Horatio Pintea

Personal information
- Nationality: Canada
- Born: November 11, 1962 (age 63) Oradea, Romania

Sport
- Sport: Table tennis

Medal record
Men's table tennis
Representing Canada
Pan American Games
| Gold medal – first place | 1995 Mar del Plata | Mixed Doubles |
| Gold medal – first place | 1987 Indianapolis | Doubles |
| Silver medal – second place | 1983 Caracas | Mixed doubles |
| Silver medal – second place | 1983 Caracas | Team |
| Silver medal – second place | 1991 Havana | Doubles |
| Bronze medal – third place | 1987 Indianapolis | Team |
| Bronze medal – third place | 1991 Havana | Singles |
| Bronze medal – third place | 1991 Havana | Team |
| Bronze medal – third place | 1995 Mar del Plata | Singles |
| Bronze medal – third place | 1995 Mar del Plata | Doubles |
| Bronze medal – third place | 1995 Mar del Plata | Team |
| Bronze medal – third place | 1999 Winnipeg | Team |

= Horatio Pintea =

Canadian table tennis player

Horatio Pintea (born November 11, 1962) was a Canadian table tennis player.

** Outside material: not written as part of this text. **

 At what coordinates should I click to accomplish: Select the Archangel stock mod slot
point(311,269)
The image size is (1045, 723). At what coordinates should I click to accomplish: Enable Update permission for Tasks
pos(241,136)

Originally from Romania, Pintea arrived in Canada in 1982. He represented Canada in international competition from 1982 until 2001. During his time on the National Team he participated in all major competitions in the world including the 1988 and 1996 Olympics as well as numerous World Championships, World Cups (teams, singles and doubles), and represented Canada in five Pan American Games over a 20-year period, and managed to capture at least one medal in each.

Since 2008, Pintea and Geng Lijuan have been coaching on a regular basis at the Geng Table Tennis Academy, working with kids from 6 years of age to 15.